Florence Rumsey was the “school-ma’am” for a school in Minnesota.
(I cannot decipher the postmark.)
In January of 1912, she sent a postcard to Mr. Vern Berryman in Spring Valley, Minnesota.
Spring Valley is small city in southeast Minnesota, near the border of Iowa.
(For lovers of the “Little House” books, Almanzo Wilder farmed near Spring Valley after the family left Malone, NY.)
The face of the postcard is a photograph of sheep in winter; a shepherd seems to be accompanying them from a barn in the background.
(Unless the sheep were headed to the barn and turned to have their picture taken!)
On the reverse, Florence writes a light-hearted, self-deprecatory message, describing herself in the third person.
It seems that Vern had extended “Congratulations” to her, and Florence professed that the school-ma’am had “a vacuum in her head” regarding the reason for congratulations.

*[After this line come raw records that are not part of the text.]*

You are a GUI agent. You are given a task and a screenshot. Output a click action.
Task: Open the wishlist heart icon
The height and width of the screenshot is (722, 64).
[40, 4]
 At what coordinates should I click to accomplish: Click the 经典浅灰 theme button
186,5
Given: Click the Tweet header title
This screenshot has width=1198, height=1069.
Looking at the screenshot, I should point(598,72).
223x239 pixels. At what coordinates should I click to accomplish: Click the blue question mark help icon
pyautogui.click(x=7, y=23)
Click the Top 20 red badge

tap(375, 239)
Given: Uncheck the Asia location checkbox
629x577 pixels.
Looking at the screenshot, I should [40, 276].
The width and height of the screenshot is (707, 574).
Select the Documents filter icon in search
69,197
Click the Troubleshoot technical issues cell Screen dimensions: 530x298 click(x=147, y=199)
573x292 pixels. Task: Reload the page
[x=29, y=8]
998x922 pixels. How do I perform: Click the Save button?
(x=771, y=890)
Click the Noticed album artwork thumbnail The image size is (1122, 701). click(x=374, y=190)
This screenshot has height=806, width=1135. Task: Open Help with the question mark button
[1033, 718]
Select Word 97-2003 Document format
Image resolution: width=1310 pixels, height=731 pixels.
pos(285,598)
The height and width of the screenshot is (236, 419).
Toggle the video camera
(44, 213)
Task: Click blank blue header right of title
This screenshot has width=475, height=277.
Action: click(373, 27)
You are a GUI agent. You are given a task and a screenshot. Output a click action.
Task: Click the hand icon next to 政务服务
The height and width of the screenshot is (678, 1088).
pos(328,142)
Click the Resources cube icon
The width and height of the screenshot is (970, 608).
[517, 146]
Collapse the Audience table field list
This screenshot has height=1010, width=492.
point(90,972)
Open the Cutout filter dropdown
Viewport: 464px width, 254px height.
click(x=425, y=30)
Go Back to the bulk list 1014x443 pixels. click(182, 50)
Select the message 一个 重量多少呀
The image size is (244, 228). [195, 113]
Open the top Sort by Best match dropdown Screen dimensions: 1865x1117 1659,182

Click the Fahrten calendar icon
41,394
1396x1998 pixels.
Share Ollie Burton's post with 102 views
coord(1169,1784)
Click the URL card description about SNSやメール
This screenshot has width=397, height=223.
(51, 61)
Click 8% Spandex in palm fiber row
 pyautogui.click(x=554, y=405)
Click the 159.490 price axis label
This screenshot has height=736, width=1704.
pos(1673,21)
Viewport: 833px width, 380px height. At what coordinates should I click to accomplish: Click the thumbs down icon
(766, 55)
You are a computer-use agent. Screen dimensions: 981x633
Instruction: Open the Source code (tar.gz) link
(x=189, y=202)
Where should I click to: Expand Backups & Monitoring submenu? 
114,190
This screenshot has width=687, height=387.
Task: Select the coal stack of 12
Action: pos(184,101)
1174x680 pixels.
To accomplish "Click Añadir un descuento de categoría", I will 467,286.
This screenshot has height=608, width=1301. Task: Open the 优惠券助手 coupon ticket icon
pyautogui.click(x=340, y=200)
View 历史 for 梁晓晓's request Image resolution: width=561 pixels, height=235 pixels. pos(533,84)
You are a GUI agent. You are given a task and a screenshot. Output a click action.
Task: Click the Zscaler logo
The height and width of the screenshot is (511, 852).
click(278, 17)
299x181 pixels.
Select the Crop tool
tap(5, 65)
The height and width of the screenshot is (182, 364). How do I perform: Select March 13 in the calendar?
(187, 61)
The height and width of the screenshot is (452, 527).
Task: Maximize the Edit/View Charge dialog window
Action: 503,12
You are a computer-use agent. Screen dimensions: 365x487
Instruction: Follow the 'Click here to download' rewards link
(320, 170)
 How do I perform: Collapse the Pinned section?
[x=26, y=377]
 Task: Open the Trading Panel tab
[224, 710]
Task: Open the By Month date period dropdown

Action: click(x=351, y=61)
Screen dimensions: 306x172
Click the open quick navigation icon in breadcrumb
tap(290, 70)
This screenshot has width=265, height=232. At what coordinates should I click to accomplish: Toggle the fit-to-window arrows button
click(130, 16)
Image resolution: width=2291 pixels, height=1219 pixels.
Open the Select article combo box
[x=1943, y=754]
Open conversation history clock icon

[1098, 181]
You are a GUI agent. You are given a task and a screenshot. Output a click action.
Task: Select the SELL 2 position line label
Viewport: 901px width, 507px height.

Florence concludes that the congratulations must be due to the recent parties she attended after “almost nothing in the months before”.
One can appreciate the wittiness of Florence and hope that she and Mr. Berryman remained friends and correspondents for a long time.
(The postcard was saved within an album – you can see the marks of the corner hinges on the full view of the face. Mr. Berryman seems to have been fond of this remembrance from Florence.)